The Q1 2026 earnings report on May 6 sent NVO shares up roughly 7% in Copenhagen trading, which is an encouraging signal. Whether that momentum is sustained depends largely on whether the Wegovy pill trajectory continues to outperform and whether management can demonstrate that the adjusted sales decline is bottoming out.
Analyst Ratings and Price Targets
Analyst sentiment on NVO is mixed but tilts slightly positive, reflecting uncertainty about near-term headwinds versus long-term potential:
- Consensus rating: Hold/Moderate Buy (depending on aggregator)
- Average price target: $51–$65 (Benzinga consensus: $85 from 16 analysts including a range from Goldman Sachs at $41 to Cantor Fitzgerald at $160)
- Implied upside from current price (~$46): approximately 10–40% depending on the target used
- Citi: Raised price target to DKK 290 (from DKK 275) following Q1 results
- TD Cowen: Reiterated Hold with a $42 price target
- Bernstein: Sticks to a Sell rating
- TipRanks consensus: Stock flagged as currently undervalued
The wide dispersion in price targets ($41 to $160) reflects genuine disagreement about how quickly pricing headwinds will stabilize, how successfully the Wegovy pill can scale, and whether CagriSema can ultimately contribute meaningfully to revenue.
How to Trade Novo Nordisk Shares
Trading Novo Nordisk shares can be done in two primary ways.
The first is buying physical shares via a brokerage firm with access to the NYSE (where NVO trades as an ADR) or the Nasdaq Copenhagen exchange (where Novo Nordisk B shares trade). This gives you full ownership rights including dividend entitlement.
Alternatively, you can trade NVO through a Contract for Difference (CFD). A CFD lets you speculate on Novo Nordisk’s price movements — both up and down — without owning the underlying shares, and allows you to apply leverage. This is suitable for shorter-term traders looking to capitalize on volatility, but carries significantly higher risk. See our overview of CFD trading for more detail on how these instruments work.
Conclusion: Buy, Hold, or Sell?
NVO is a more interesting stock today than it was when we last wrote about it at $85 in January 2025 — not because things have gotten better, but because the stock has fallen so far that the risk/reward is meaningfully different.
For long-term investors, the current price around $45–47 represents a significant discount to the company’s intrinsic earnings power, assuming the Wegovy pill continues to scale and pricing pressure eventually stabilizes.
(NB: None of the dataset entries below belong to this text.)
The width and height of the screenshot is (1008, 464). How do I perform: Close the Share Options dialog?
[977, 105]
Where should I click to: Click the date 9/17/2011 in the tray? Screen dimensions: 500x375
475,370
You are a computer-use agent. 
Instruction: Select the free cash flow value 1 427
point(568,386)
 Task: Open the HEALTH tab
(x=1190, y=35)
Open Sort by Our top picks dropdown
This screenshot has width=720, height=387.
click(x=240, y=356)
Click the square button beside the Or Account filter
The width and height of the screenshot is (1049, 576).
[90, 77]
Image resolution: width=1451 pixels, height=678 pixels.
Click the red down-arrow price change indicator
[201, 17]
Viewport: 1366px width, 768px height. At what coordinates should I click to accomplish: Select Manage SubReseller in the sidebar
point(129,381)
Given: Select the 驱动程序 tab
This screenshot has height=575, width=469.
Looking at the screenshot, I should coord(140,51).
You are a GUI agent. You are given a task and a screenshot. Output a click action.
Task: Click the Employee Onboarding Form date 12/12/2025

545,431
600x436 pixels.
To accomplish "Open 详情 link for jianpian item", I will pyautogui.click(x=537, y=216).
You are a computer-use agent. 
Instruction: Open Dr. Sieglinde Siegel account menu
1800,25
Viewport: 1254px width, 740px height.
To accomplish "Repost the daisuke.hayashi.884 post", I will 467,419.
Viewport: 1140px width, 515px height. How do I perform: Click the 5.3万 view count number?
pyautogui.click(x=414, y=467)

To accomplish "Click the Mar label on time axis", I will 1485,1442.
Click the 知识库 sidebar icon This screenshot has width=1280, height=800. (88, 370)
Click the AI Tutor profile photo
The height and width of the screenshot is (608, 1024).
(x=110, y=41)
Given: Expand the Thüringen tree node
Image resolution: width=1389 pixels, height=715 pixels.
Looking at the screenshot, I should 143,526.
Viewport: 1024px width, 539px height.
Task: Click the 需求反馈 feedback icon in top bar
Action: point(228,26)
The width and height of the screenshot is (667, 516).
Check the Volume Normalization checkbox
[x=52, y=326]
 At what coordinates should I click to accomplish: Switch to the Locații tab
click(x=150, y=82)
The dividend yield of ~3.6%, the ongoing buyback program, and the pipeline all support a patient holder’s case. If you believe global GLP-1 adoption is in its early stages — and the data suggests it is — Novo remains one of the two dominant players in that space.
For short-term traders, the stock is in a fragile recovery. The gap between $47 and $50 is the immediate test. The next catalyst is the Q2 2026 earnings report, due August 6, 2026, which will show whether the Wegovy pill maintained its early momentum and whether the adjusted sales decline is narrowing.
The risk factors are real and should not be minimized: Eli Lilly continues to outperform, the MFN pricing policy creates a structural headwind on US margins, CagriSema has twice disappointed, and semaglutide patent expiries are approaching in international markets.
Overall verdict: NVO is a cautious Hold with a long-term Buy case emerging at current levels — but only for investors with a multi-year time horizon and tolerance for continued near-term volatility. It is not the momentum story it was in 2023–2024, but at $45, it may be the value story of 2026–2027.
Disclaimer: This article is for educational and informational purposes only and should not be considered professional financial advice. All investments involve risk. Always perform your own research and consult a qualified financial advisor before making investment decisions.